## Stated task
Rewrite every one of the records below with each "Instruction" changed to "Goal". Keep everything else the same.

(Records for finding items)
** Begin **

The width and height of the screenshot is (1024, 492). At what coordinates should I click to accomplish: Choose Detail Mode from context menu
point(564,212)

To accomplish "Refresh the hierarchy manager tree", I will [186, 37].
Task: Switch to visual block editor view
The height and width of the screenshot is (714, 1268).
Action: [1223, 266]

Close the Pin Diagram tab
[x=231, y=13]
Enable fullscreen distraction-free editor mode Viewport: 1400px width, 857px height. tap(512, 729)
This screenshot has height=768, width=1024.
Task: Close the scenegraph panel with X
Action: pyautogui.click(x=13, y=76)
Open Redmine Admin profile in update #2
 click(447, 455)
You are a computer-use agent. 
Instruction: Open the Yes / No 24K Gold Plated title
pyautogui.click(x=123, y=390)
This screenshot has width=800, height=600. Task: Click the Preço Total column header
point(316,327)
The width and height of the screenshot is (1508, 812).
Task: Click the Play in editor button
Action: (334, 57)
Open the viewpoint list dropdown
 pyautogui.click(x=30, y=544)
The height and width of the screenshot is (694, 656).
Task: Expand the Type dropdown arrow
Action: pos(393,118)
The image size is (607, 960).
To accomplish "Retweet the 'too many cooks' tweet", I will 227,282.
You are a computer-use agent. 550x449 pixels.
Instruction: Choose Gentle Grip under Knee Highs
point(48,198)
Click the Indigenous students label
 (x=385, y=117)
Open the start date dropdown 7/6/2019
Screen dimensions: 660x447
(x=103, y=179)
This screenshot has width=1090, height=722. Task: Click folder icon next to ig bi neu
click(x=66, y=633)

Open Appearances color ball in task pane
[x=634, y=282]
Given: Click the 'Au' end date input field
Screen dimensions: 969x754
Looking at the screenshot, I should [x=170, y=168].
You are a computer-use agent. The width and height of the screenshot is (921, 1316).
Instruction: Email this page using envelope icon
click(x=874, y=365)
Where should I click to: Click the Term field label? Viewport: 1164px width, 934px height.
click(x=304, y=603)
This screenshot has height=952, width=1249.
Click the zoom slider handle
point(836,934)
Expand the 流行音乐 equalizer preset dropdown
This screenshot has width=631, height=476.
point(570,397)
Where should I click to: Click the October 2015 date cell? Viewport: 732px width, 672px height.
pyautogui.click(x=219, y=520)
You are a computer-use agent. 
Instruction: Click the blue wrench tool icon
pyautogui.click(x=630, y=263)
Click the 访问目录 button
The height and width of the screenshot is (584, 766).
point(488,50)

** End **

## Answer in full
The width and height of the screenshot is (1024, 492). At what coordinates should I click to accomplish: Choose Detail Mode from context menu
point(564,212)

To accomplish "Refresh the hierarchy manager tree", I will [186, 37].
Task: Switch to visual block editor view
The height and width of the screenshot is (714, 1268).
Action: [1223, 266]

Close the Pin Diagram tab
[x=231, y=13]
Enable fullscreen distraction-free editor mode Viewport: 1400px width, 857px height. tap(512, 729)
This screenshot has height=768, width=1024.
Task: Close the scenegraph panel with X
Action: pyautogui.click(x=13, y=76)
Open Redmine Admin profile in update #2
 click(447, 455)
You are a computer-use agent. 
Goal: Open the Yes / No 24K Gold Plated title
pyautogui.click(x=123, y=390)
This screenshot has width=800, height=600. Task: Click the Preço Total column header
point(316,327)
The width and height of the screenshot is (1508, 812).
Task: Click the Play in editor button
Action: (334, 57)
Open the viewpoint list dropdown
 pyautogui.click(x=30, y=544)
The height and width of the screenshot is (694, 656).
Task: Expand the Type dropdown arrow
Action: pos(393,118)
The image size is (607, 960).
To accomplish "Retweet the 'too many cooks' tweet", I will 227,282.
You are a computer-use agent. 550x449 pixels.
Goal: Choose Gentle Grip under Knee Highs
point(48,198)
Click the Indigenous students label
 (x=385, y=117)
Open the start date dropdown 7/6/2019
Screen dimensions: 660x447
(x=103, y=179)
This screenshot has width=1090, height=722. Task: Click folder icon next to ig bi neu
click(x=66, y=633)

Open Appearances color ball in task pane
[x=634, y=282]
Given: Click the 'Au' end date input field
Screen dimensions: 969x754
Looking at the screenshot, I should [x=170, y=168].
You are a computer-use agent. The width and height of the screenshot is (921, 1316).
Goal: Email this page using envelope icon
click(x=874, y=365)
Where should I click to: Click the Term field label? Viewport: 1164px width, 934px height.
click(x=304, y=603)
This screenshot has height=952, width=1249.
Click the zoom slider handle
point(836,934)
Expand the 流行音乐 equalizer preset dropdown
This screenshot has width=631, height=476.
point(570,397)
Where should I click to: Click the October 2015 date cell? Viewport: 732px width, 672px height.
pyautogui.click(x=219, y=520)
You are a computer-use agent. 
Goal: Click the blue wrench tool icon
pyautogui.click(x=630, y=263)
Click the 访问目录 button
The height and width of the screenshot is (584, 766).
point(488,50)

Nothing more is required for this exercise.